Deeded to the city of Camas, Washington, by the local crown Willamette Paper Company (now the Georgia-Pacific paper mill) in 1925, the 40 or so splendid acres of land that make up present-day Lacamas Creek Park might as well have been a gift to Portlanders. Home to sprawling groves of old-growth Douglas firs and rare specimens of Oregon white oak, the compact reserve—and the adjoining 300-acre-plus lacamas park—now constitutes a bona fide urban wilderness located just 20 minutes from the rose city. Rocky meadows set high above rushing creek waters teem with early- season wildflowers such as powder blue camas lilies and delicate white-and-gold trilliums. Osprey stalk the glassy waters of round lake near the park’s eastern boundaries. But the cornerstone attractions are Lacamas Creek’s three waterfalls. As winter’s snows melt, the typically mild- mannered falls become thundering aquatic drums, the most dramatic of which is the potholes—a 20-foot-tall cascade that engulfs a wide mass of mossy basalt rock that’s been pockmarked with giant holes by the relentlessly swirling current.
DON'T FORGET: Your mountain bike. Other than the Camas Lily Loop, the trails are open to cyclists.

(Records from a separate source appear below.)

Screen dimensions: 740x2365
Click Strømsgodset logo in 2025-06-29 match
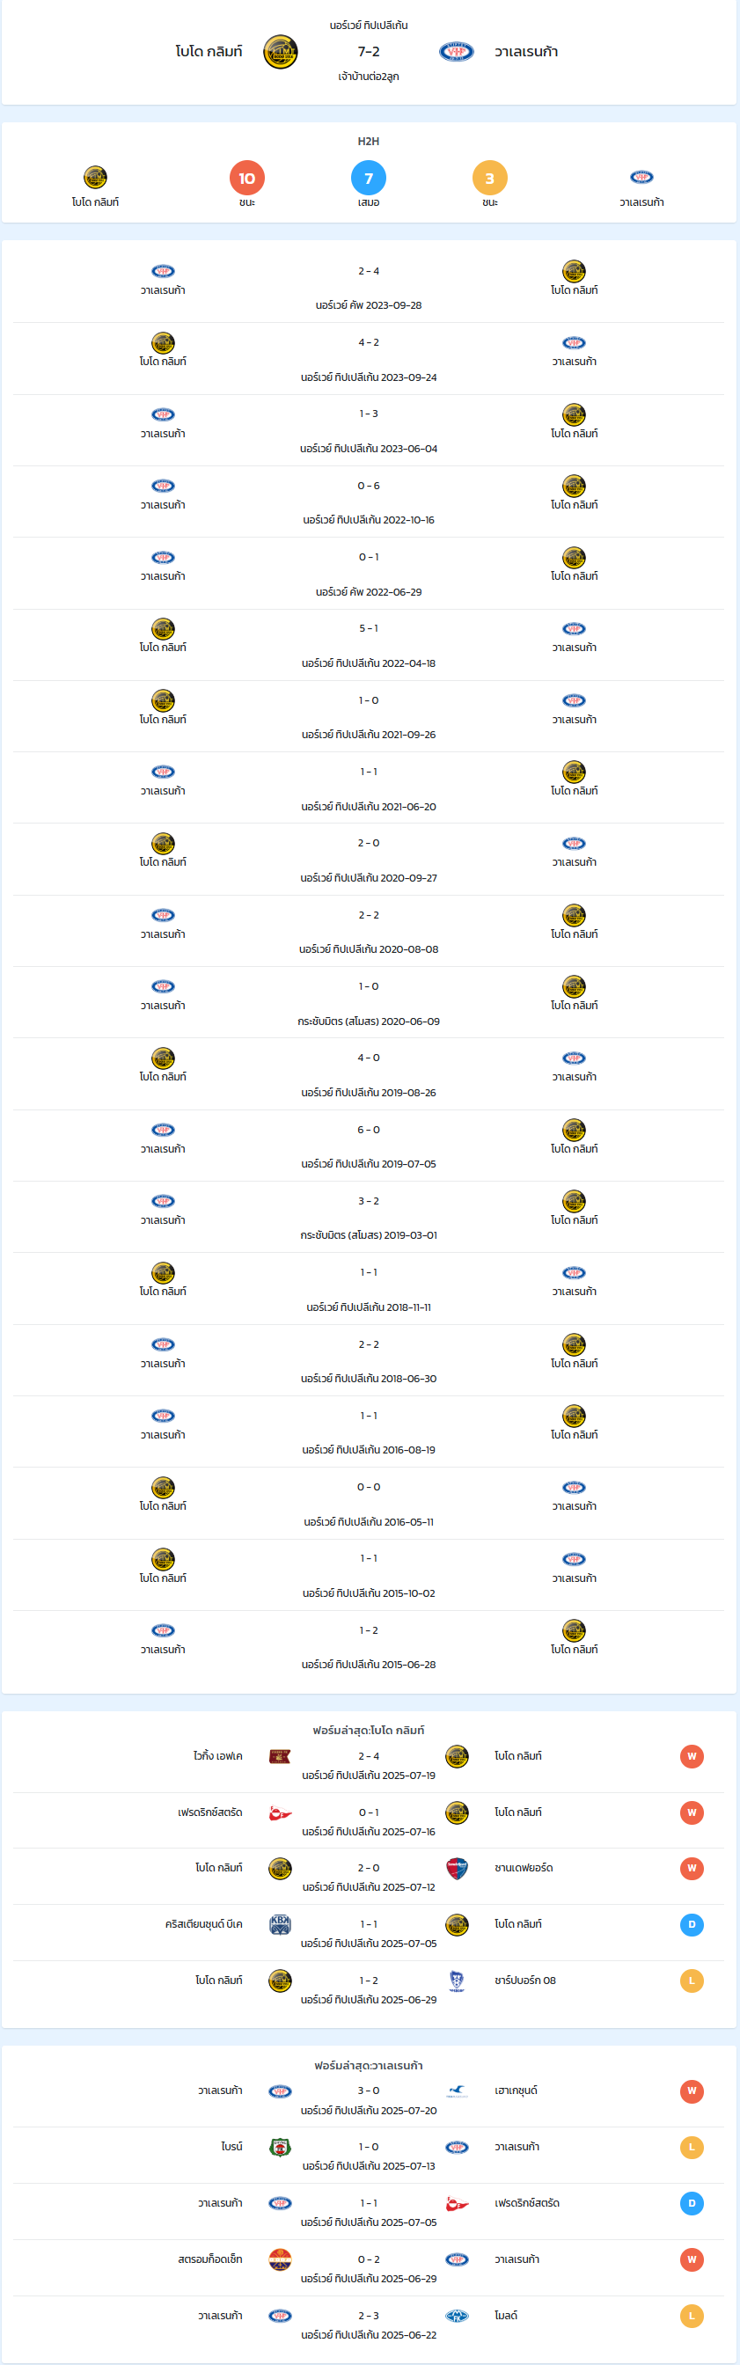pyautogui.click(x=280, y=2259)
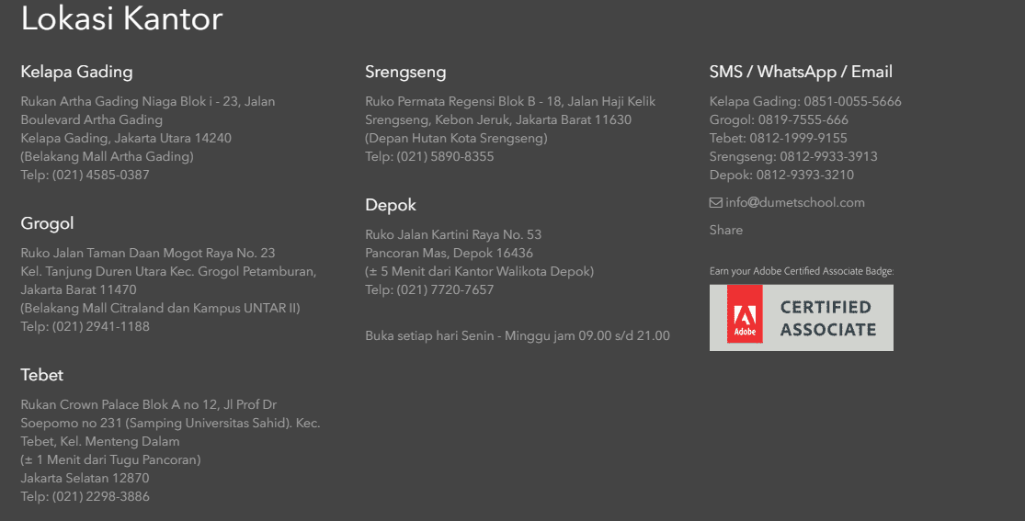Screen dimensions: 1025x521
Task: Tap Tebet WhatsApp number 0812-1999-9155
Action: tap(798, 139)
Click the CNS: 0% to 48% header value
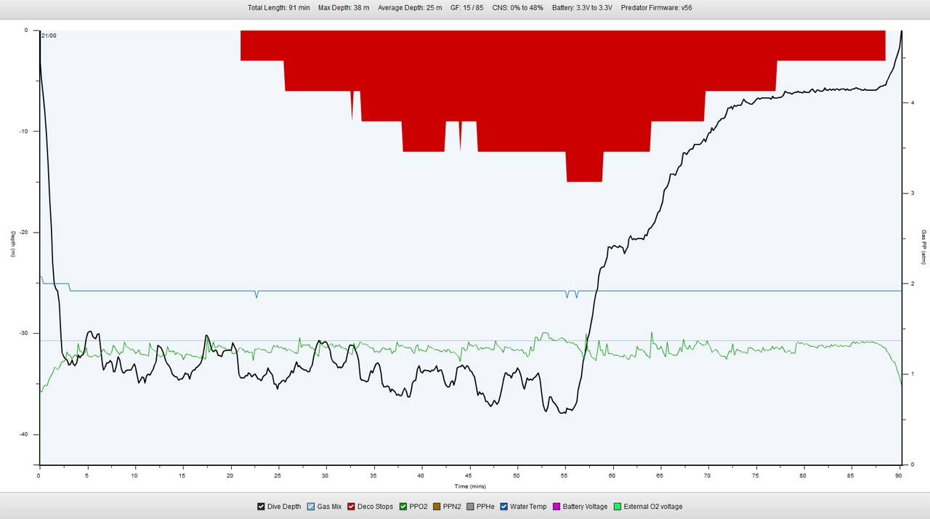Viewport: 930px width, 519px height. tap(517, 8)
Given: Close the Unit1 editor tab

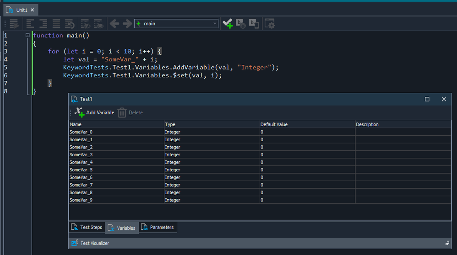Looking at the screenshot, I should (x=33, y=10).
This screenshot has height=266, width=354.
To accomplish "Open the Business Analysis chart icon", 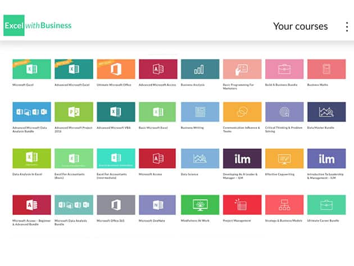I will 200,69.
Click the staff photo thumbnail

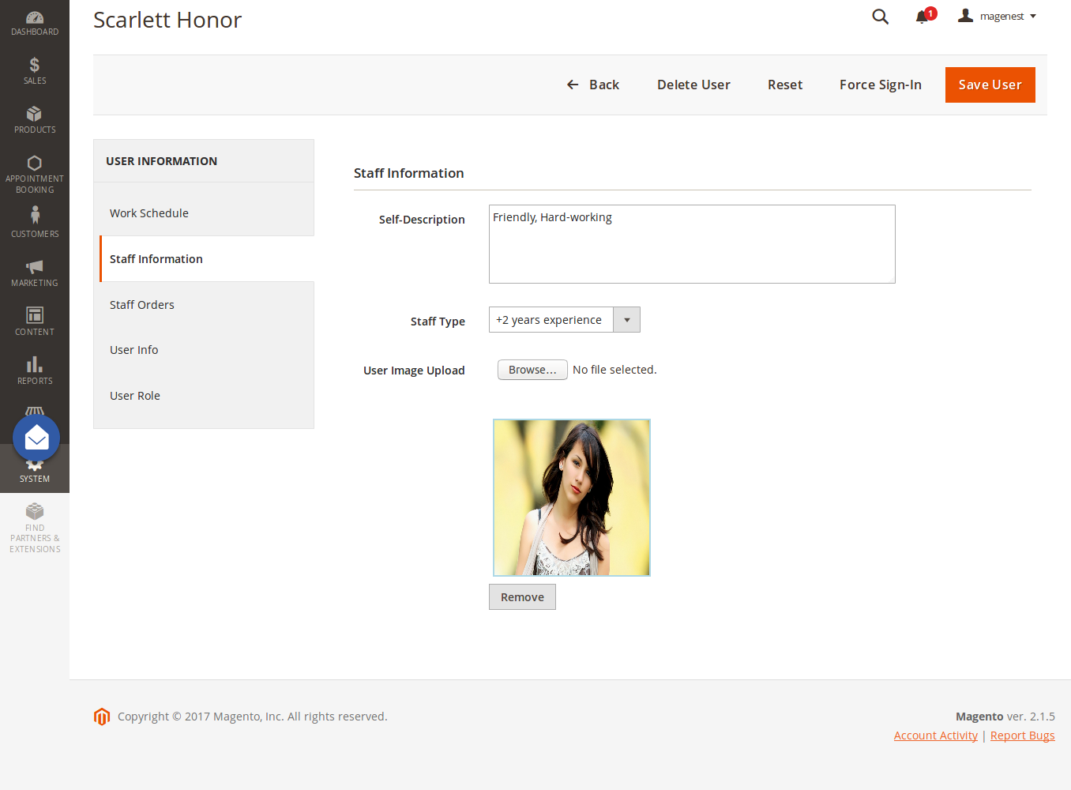point(572,498)
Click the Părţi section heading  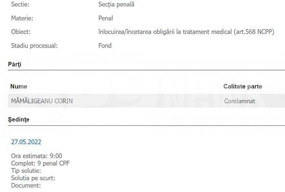click(x=15, y=65)
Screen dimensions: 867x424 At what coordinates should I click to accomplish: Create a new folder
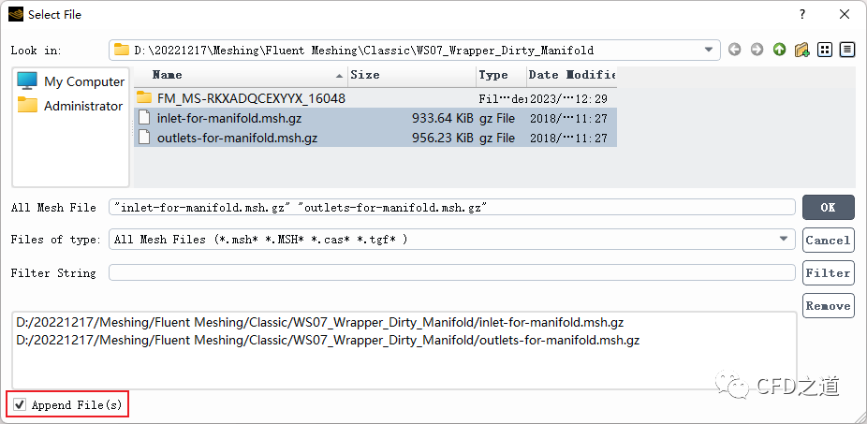801,50
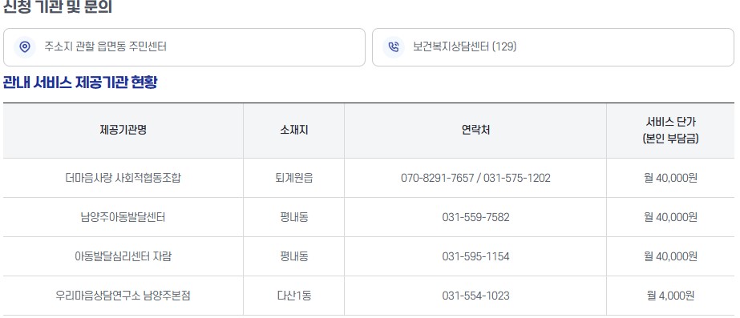This screenshot has height=318, width=740.
Task: Select 남양주아동발달센터 provider name
Action: tap(123, 218)
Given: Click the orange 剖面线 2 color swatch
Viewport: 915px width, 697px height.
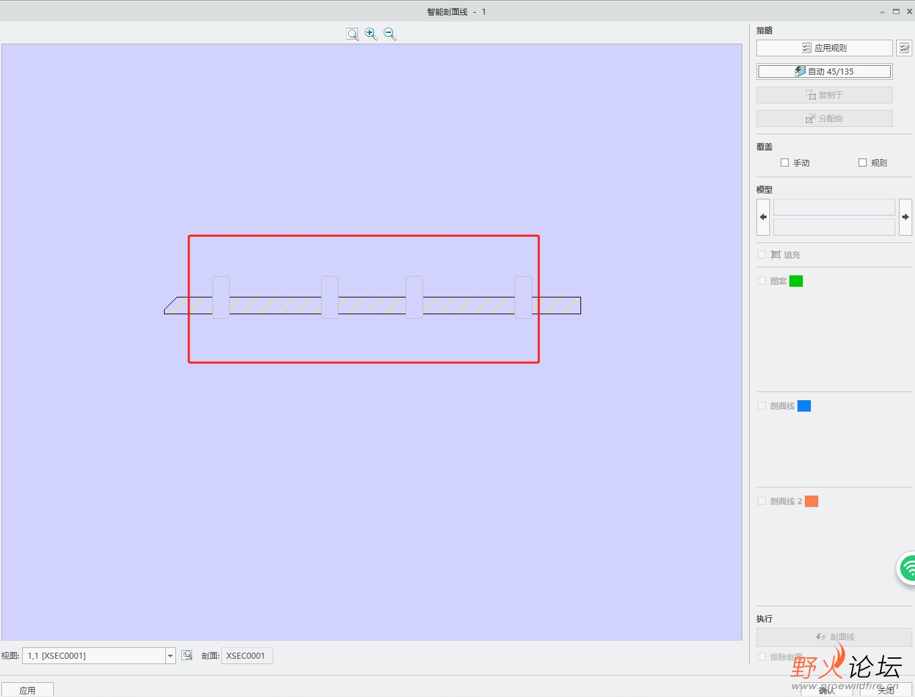Looking at the screenshot, I should point(812,502).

POST-HIKE WATERING HOLE: Twilight Pizza Bistro. Doughy, hand-tossed pizza is the draw inside this welcoming downtown Camas storefront. Stacked with enticing ingredients like barbecue sauce, andouille sausage, applewood-smoked bacon, or spicy Thai peanut sauce with green onions and carrots, the pies are as inventive as they are filling. 224 NE Fourth Ave, Camas; 360-833-9222
TRAILHEAD DIRECTIONS: From Vancouver, travel east for 12 miles on State Highway 14 and take exit 12. Drive 1.4 miles and turn right at a flashing four-way stop. Continue for another three blocks and turn left onto NE Third Avenue. The trailhead is on the left, just before Lacamas Creek. No fees or permits required.